In February 2021, the company announced its Board of Directors approved a $0.10 per share annualized increase in the dividend to $1.62 per common share, representing the 28th consecutive year of dividend increases. A quarterly dividend of $0.405 per share is payable on June 15, 2021 to common shareholders of record as of May 20, 2021.

The company also announced in February 2021 that it completed the repurchase of $200 million of its common shares under its normal course issuer bid (NCIB), which began in January 2021. Thomson Reuters does not currently intend to repurchase additional shares in 2021. Thomson Reuters has set a target to maintain approximately 500 million common shares outstanding by using share repurchases to offset dilution associated with its dividend reinvestment and equity incentive plans. As of May 3, 2021, Thomson Reuters had approximately 496 million common shares outstanding.

Sale of Refinitiv to London Stock Exchange Group (LSEG)

On January 29, 2021, Thomson Reuters and private equity funds affiliated with Blackstone closed the sale of Refinitiv to LSEG in an all-share transaction. Thomson Reuters now indirectly owns LSEG shares through an entity that it jointly owns with Blackstone’s consortium and a group of current and former Refinitiv senior management. On March 19, 2021, as permitted under a lock-up exception, Thomson Reuters sold approximately 10.1 million LSEG shares for pre-tax net proceeds of $994 million. Over the course of 2021, Thomson Reuters will pay approximately $225 million of tax on the sale of these shares and will use the after-tax proceeds to pay the approximately $640 million of taxes that became payable when the Refinitiv sale closed. As of May 3, 2021, Thomson Reuters indirectly owned approximately 72.4 million LSEG shares which had a market value of approximately $7.4 billion based on LSEG’s closing share price on that day.
:::
• Task:
In the Thomson Reuters update, what were the following?
(a) The annualized dividend per common share approved by the Board in February 2021
(b) The dollar amount of common shares repurchased under the normal course issuer bid
(c) The number of LSEG shares sold on March 19, 2021
The records aren't needed for this.
:::
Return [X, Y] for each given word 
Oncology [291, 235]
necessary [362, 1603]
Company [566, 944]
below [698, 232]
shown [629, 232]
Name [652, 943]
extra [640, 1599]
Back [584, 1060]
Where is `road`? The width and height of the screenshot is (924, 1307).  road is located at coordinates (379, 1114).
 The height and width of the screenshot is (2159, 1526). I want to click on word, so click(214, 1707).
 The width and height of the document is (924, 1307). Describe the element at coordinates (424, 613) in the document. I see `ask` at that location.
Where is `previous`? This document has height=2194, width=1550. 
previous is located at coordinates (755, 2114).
:::
• Response to the task:
(a) $1.62 per common share
(b) $200 million
(c) Approximately 10.1 million